##### DATA TO USE #####

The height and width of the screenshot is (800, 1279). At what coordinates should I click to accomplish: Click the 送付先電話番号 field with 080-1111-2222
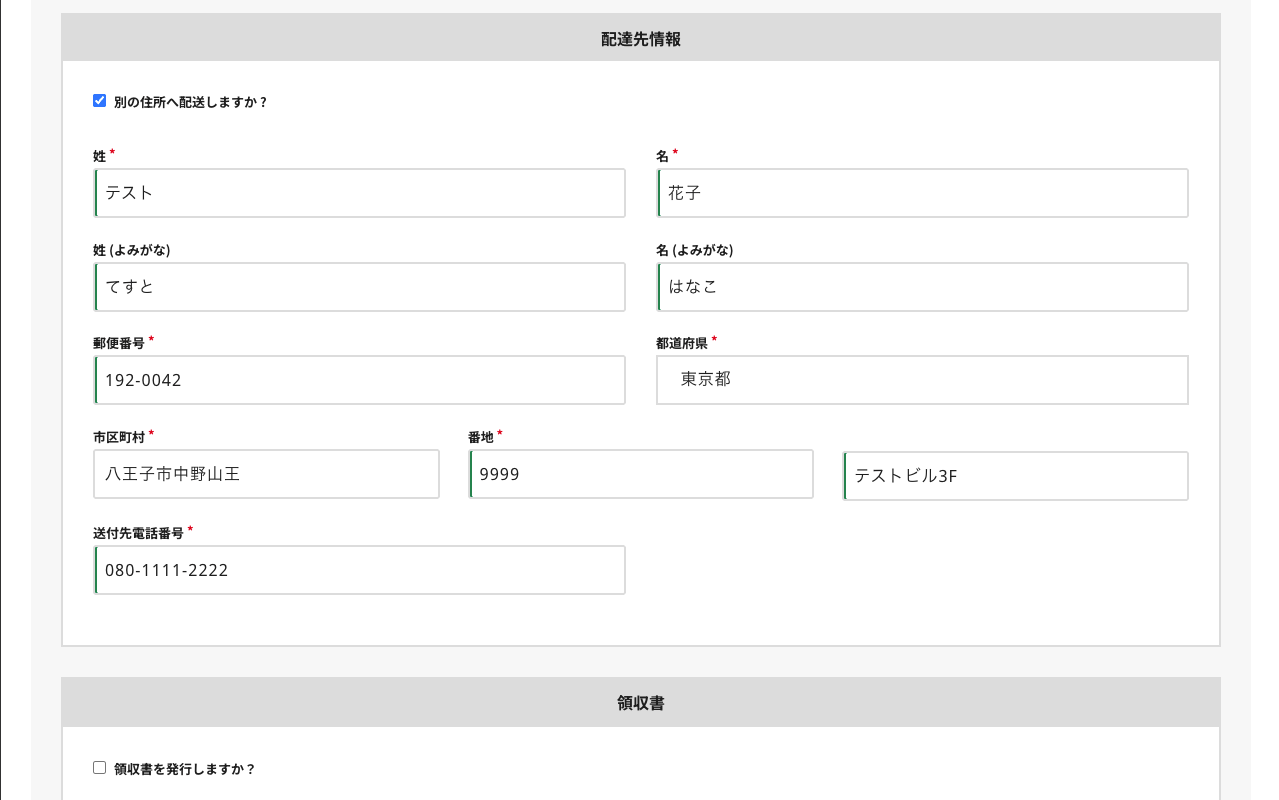(360, 570)
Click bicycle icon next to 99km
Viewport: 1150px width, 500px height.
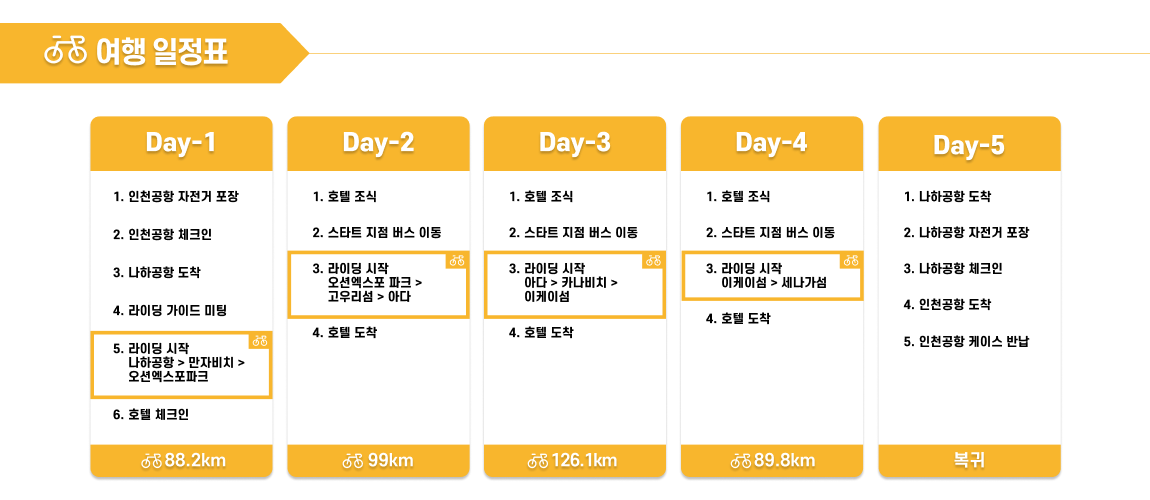point(353,461)
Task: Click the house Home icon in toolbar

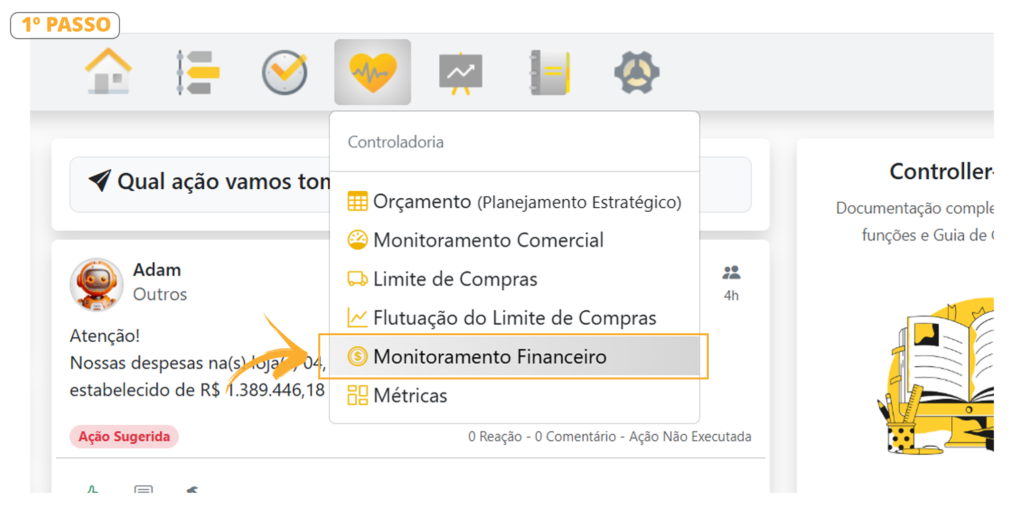Action: 109,72
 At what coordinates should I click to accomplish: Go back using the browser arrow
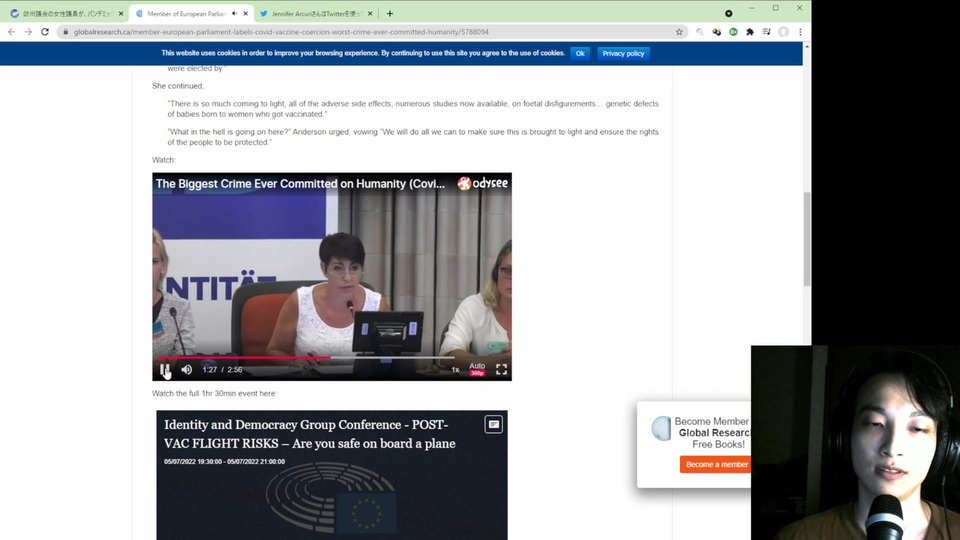click(x=12, y=32)
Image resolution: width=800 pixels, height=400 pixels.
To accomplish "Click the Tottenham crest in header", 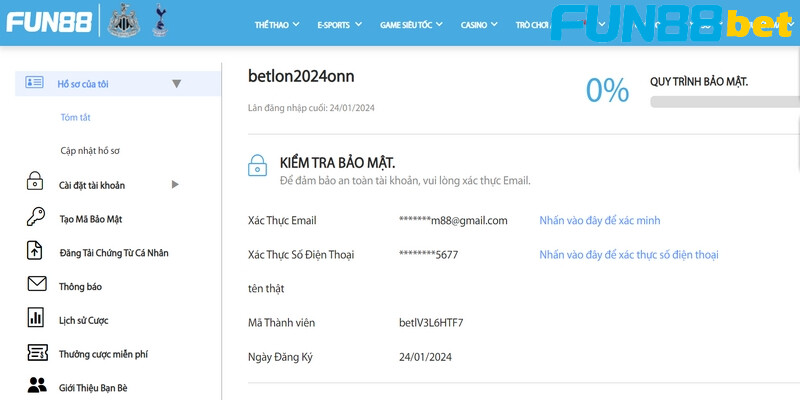I will pos(160,20).
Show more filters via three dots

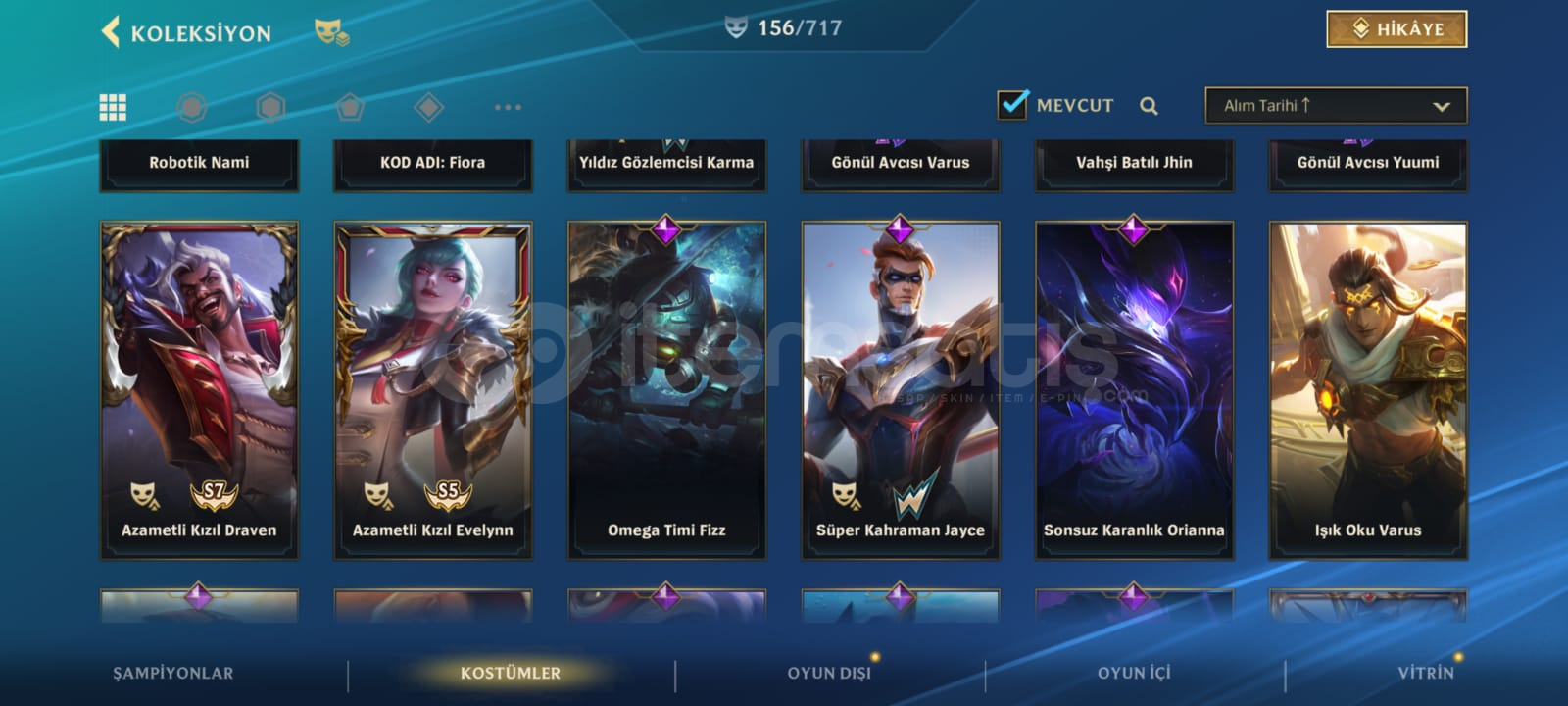(508, 107)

#####

■ TASK DIRECTIONS ■
Rewrite the records from the first line through the line containing "click(x=12, y=32)", swapping every "icon" for "symbol" and changing nothing else. Leave the pictures out.

■ SOLUTION BELOW ■
The height and width of the screenshot is (800, 1279). At what coordinates should I click to accomplish: Click the 送付先電話番号 field with 080-1111-2222
(360, 570)
Click bicycle symbol next to 99km
Viewport: 1150px width, 500px height.
point(353,461)
Task: Click the house Home symbol in toolbar

Action: 109,72
 At what coordinates should I click to accomplish: Go back using the browser arrow
click(x=12, y=32)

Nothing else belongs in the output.